Required work
Starting at the first line of the records below, reproduce every line up to and including the line with "The image size is (620, 266).", but leave out all pictures.

Listed entries
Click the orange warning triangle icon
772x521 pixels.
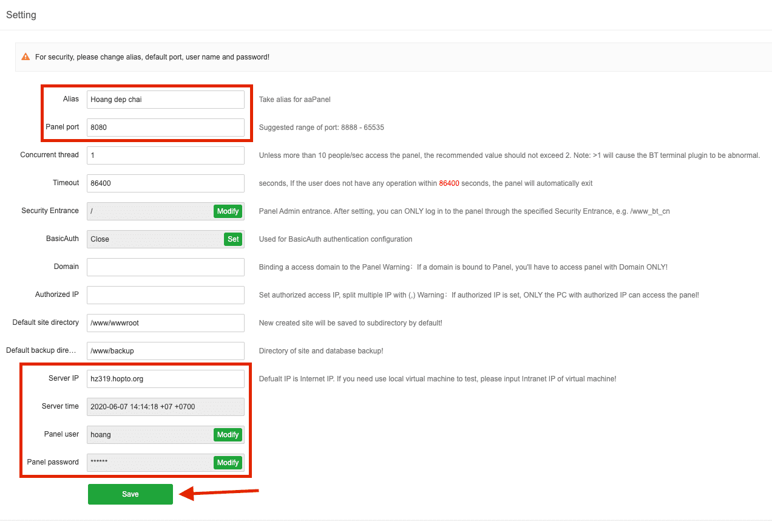coord(25,56)
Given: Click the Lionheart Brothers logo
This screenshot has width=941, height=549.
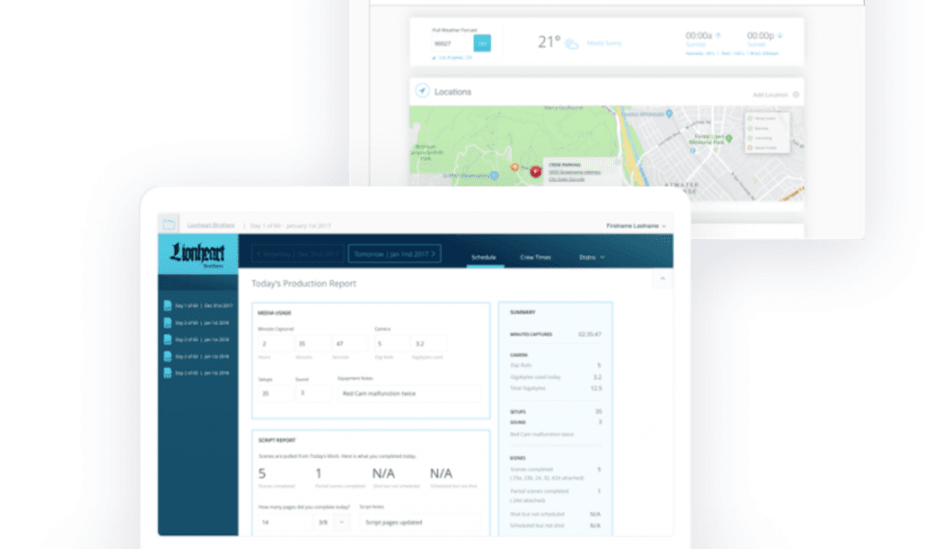Looking at the screenshot, I should [x=198, y=254].
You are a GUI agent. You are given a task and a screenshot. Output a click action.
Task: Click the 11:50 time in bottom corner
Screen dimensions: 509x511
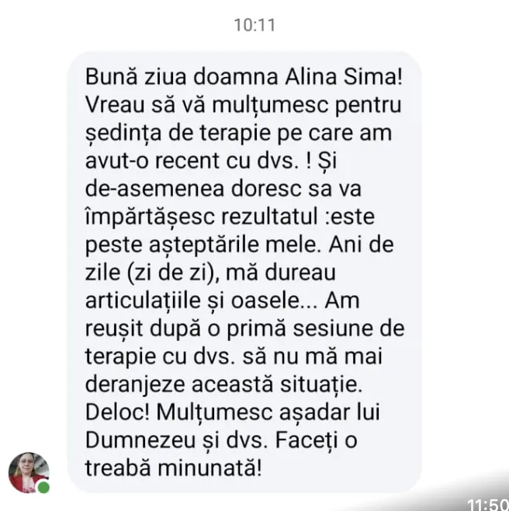488,504
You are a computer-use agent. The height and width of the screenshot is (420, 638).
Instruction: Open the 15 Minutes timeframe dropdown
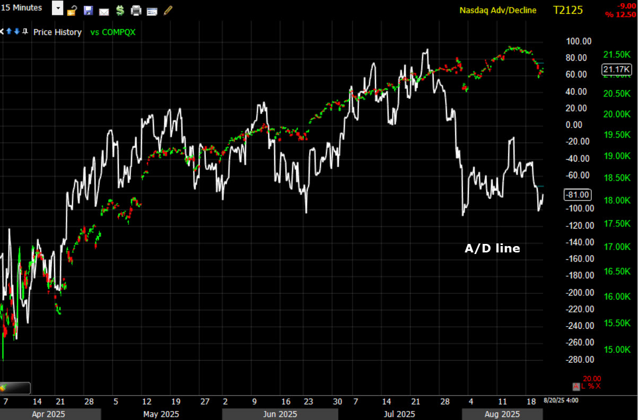[x=58, y=8]
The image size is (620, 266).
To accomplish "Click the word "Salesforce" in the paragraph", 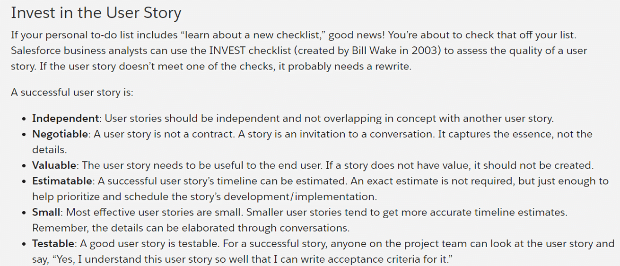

Finished exercise
Click the orange warning triangle icon
772x521 pixels.
coord(25,56)
Given: Click the Lionheart Brothers logo
This screenshot has width=941, height=549.
Looking at the screenshot, I should [x=198, y=254].
You are a GUI agent. You are given a task and a screenshot. Output a click action.
Task: Click the 11:50 time in bottom corner
Screen dimensions: 509x511
488,504
You are a computer-use agent. The height and width of the screenshot is (420, 638).
Instruction: Open the 15 Minutes timeframe dropdown
[x=58, y=8]
The image size is (620, 266).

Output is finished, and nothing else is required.